Here are some “mistakes” to avoid when doing such renovations:

  1. Cap your enthusiasm to jump right in with researching the history of the house, the neighbor and the times in which it was built.
    1. Look at old maps available through the US Geological Survey.
    2. Educate yourself about the proper, suitable materials for the house’s specific location and climate
    3. Visit the local historical museum to research period rooms based upon the home’s era
    4. Look at historical precedence, room proportions, molding shapes and style differentiations
  2. Remember that DIY mistakes can be costly
    1. “Cosmetic improvements that do not affect systems in the house are usually safe DIY projects,” said Naomi Miroglio of Architectural Resources Group in San Francisco.
    2. Leave electrical and plumbing work to professionals
    3. “If finishes (and faucets) need to be moved or walls opened up, leave it to professionals,” advises Moroglio.
  3. Added pristine, new elements ought to retain some of the “aged or arrested decay” look.

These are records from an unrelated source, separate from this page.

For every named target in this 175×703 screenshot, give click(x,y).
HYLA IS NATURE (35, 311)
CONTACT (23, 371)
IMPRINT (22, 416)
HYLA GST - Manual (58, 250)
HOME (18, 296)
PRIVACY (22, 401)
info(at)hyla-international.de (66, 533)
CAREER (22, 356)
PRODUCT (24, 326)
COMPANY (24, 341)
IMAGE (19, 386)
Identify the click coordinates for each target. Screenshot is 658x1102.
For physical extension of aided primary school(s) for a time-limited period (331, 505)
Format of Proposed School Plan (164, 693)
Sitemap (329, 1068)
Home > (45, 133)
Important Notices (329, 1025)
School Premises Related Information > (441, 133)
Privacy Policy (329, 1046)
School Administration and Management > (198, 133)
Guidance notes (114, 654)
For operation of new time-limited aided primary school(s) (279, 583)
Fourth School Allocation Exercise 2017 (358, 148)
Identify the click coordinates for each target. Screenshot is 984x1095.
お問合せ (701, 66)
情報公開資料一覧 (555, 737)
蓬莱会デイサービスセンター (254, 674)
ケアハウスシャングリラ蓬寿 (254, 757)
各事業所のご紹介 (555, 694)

    1. According to architect Adam Zimmerman of the Zimmerman Workshop, “The new will highlight how dilapidated the old really look.”

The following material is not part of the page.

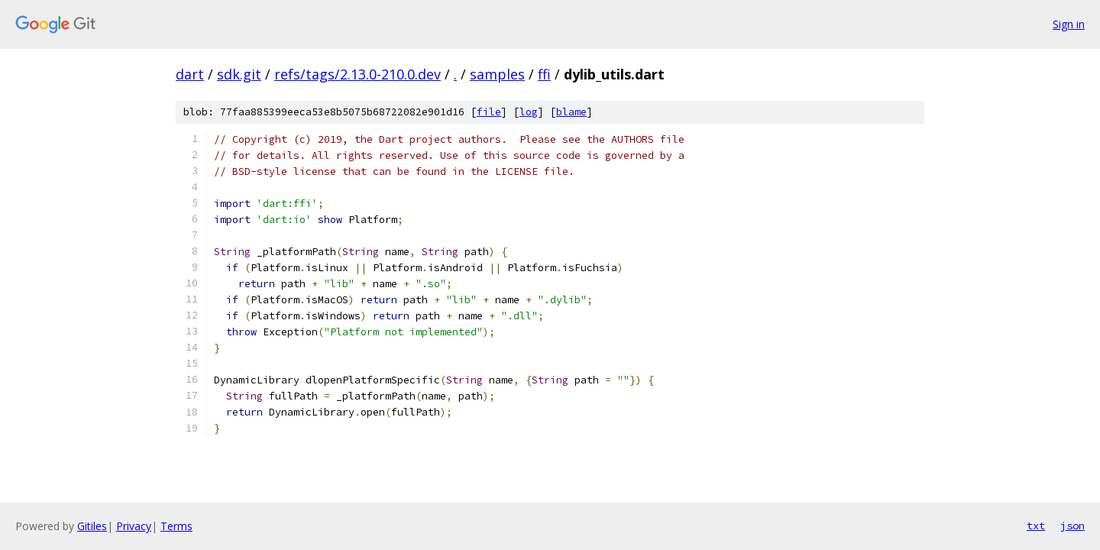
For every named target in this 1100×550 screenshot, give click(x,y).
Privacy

    2. Borrow baseboards from rooms in other parts of the house.
    3. If you have to match new elements within the same room, make sure to use similar style and scale and then break the old and new so the two styles are not in direct contact.
  4. Tiptoe around technology.
    1. The nature of tech today means there is NO NEED to rewire a house to install tech.
    2. Install high-tech devices out of eyeshot…install a thermostat in the closet and use hidden sensors, for example.
  5. Be cautious about moving/removing walls
    1. Since older floor plans can clash with modern-day living and aesthetics, make sure to work with the original spatial organization
    2. Also remember that value is directly related to square footage, kitchens and the number of bed/bathrooms
    3. Most architects agree that adding square footage when done with care to historic houses is completely acceptable.


Miraglio’s last words of advice…”It’s always more sustainable to keep something rather than replace it.”